**Texto dado**
####
Como ya expliqué más de una vez en estas mismas páginas, el asunto de las naciones y sus fronteras me trae más bien al fresco. Procuro vivir como si en el mundo no existieran los países y las fronteras, y de hecho vivo en un continente que alguna vez tuvo el acierto de abolirlas parcialmente, aunque hoy la tendencia sea, como todo el mundo sabe, la contraria.
Como resultado de ese proceso -me refiero al personal- la palabra «nación» me resulta cada vez más incómoda y chocante, algo en lo que quizá influya mi rechazo al hecho de que el ejercicio de los derechos de ciudadanía esté condicionado, en ciertos países, a la posesión de la «nacionalidad»; es decir, a la existencia de un vínculo jurídico de derecho privado con el país en cuestión.
Influye también, tal vez, mi cada vez más consistente aversión hacia los «nacionalismos», del signo que sean, a los que considero portadores de una carga dogmática incompatible con la libertad de pensar.
Todo ello, sin mencionar que la palabra «nazi», derivada de la misma idea, me provoca hasta náuseas. Por no decir que si algo en mi inconsciente aparece asociado con la palabra «nación», esto no es más que la estación del Metro de París en donde termina la línea 2 que pasa por el cementerio de Père Lachaise, que suelo visitar con alguna frecuencia.
Cada vez que escucho esta palabra, en determinados contextos, no dejo de pensar en que los padres fundadores de los Estados Unidos, prefirieron emplear en los textos fundamentales la palabra «Unión» para referirse al nuevo Estado, en lo que a mí me parece no solo un acierto político notable sino también toda una declaración de intenciones, cuando no una admisión expresa de las dificultades que aquellos demócratas visionarios debieron superar para alcanzar, desde la diversidad, la unidad que anhelaban.
Si, como se dice habitualmente, los constituyentes argentinos de 1853 fueron unos «sabios» (algo que yo tengo bastante en duda), no se entiende muy bien la razón por la cual muchos sacralizan unas regulaciones que hoy son bastante anticuadas y, por el contrario, se esfuerzan por torcer y desvirtuar las palabras más simples y rigurosas que cuidadosamente han sido utilizadas por aquellos «sabios» decimonónicos en nuestra norma fundamental.
####
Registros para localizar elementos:
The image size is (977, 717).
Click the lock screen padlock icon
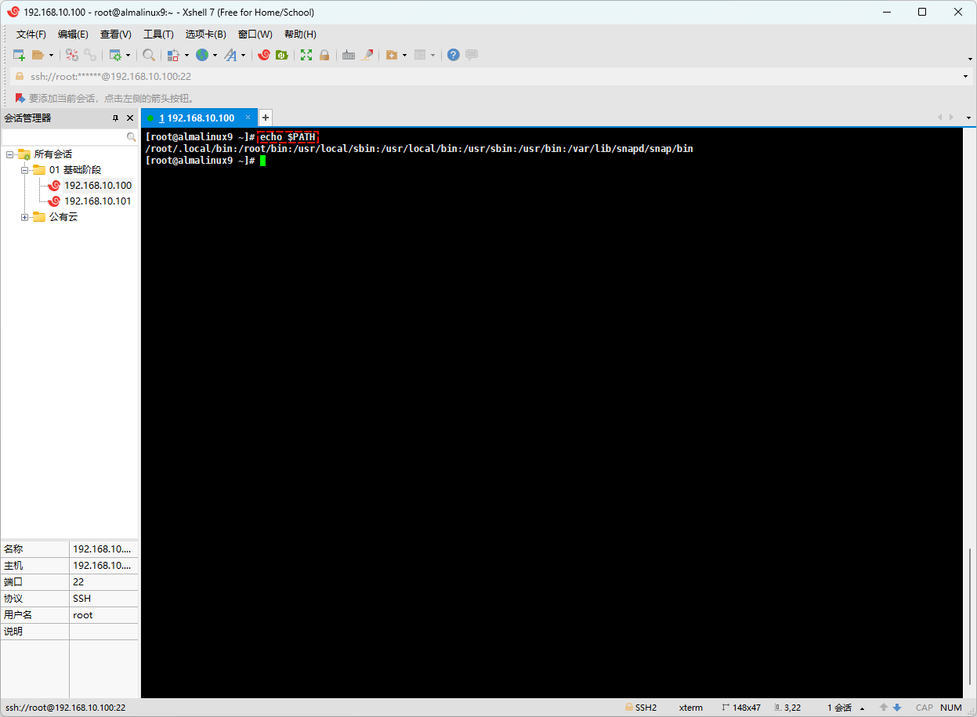tap(324, 55)
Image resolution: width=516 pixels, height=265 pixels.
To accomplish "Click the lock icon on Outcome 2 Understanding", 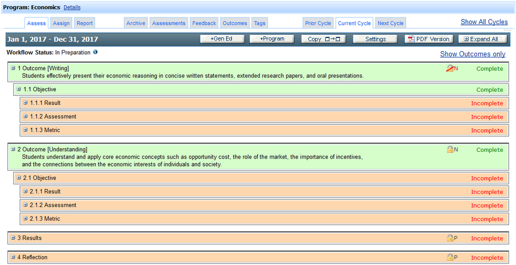I will tap(450, 150).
####
**Problema A**
Transcribe literalmente el pasaje del texto sobre la palabra «nación» que empieza en las palabras "Como resultado de" y acaba con las palabras "país en cuestión.".
**Problema B**
Resume en dos oraciones el texto sobre la palabra «nación».
**Problema C**
Continúa el texto sobre la palabra «nación» a partir de su última oración.

**Respuesta del ejercicio A**
Como resultado de ese proceso -me refiero al personal- la palabra «nación» me resulta cada vez más incómoda y chocante, algo en lo que quizá influya mi rechazo al hecho de que el ejercicio de los derechos de ciudadanía esté condicionado, en ciertos países, a la posesión de la «nacionalidad»; es decir, a la existencia de un vínculo jurídico de derecho privado con el país en cuestión.

**Respuesta del ejercicio B**
Quien escribe se declara indiferente a las naciones y las fronteras, y la palabra «nación» le resulta cada vez más incómoda, en parte por su rechazo a que los derechos de ciudadanía dependan de la nacionalidad y por su aversión a los nacionalismos. Considera un acierto que los padres fundadores de los Estados Unidos prefirieran la palabra «Unión», y no entiende por qué se sacralizan las regulaciones de los constituyentes argentinos de 1853 mientras se desvirtúan sus palabras.

**Respuesta del ejercicio C**
Los especialistas podrán decir cualquier cosa, pero tengo la certeza de que los que escribieron la Constitución de 1853 sabían perfectamente que la «Nación argentina» ya existía con anterioridad a dicha norma. Así parece desprenderse de las primeras palabras del Preámbulo, que dicen: «Nos los representantes del pueblo de la Nación Argentina...»
Si no hubiera habido «nación» con anterioridad a la organización constitucional del país, a buen seguro los sabios habrían escrito en el Preámbulo algo así como «Nos los representantes del pueblo de las Provincias argentinas...».
O sea que, para no liarnos mucho, la Constitución no creó la «nación», como mucha gente supone, sino que se limitó a constatar de que ya existía con anterioridad. Y por tanto, que las instituciones que la Constitución ha creado para la «nación» preexistente se llaman de una forma diferente a ésta. No tendría mucho sentido que digamos llamarlas del mismo modo que se llamaban antes de que el país se organizara formalmente.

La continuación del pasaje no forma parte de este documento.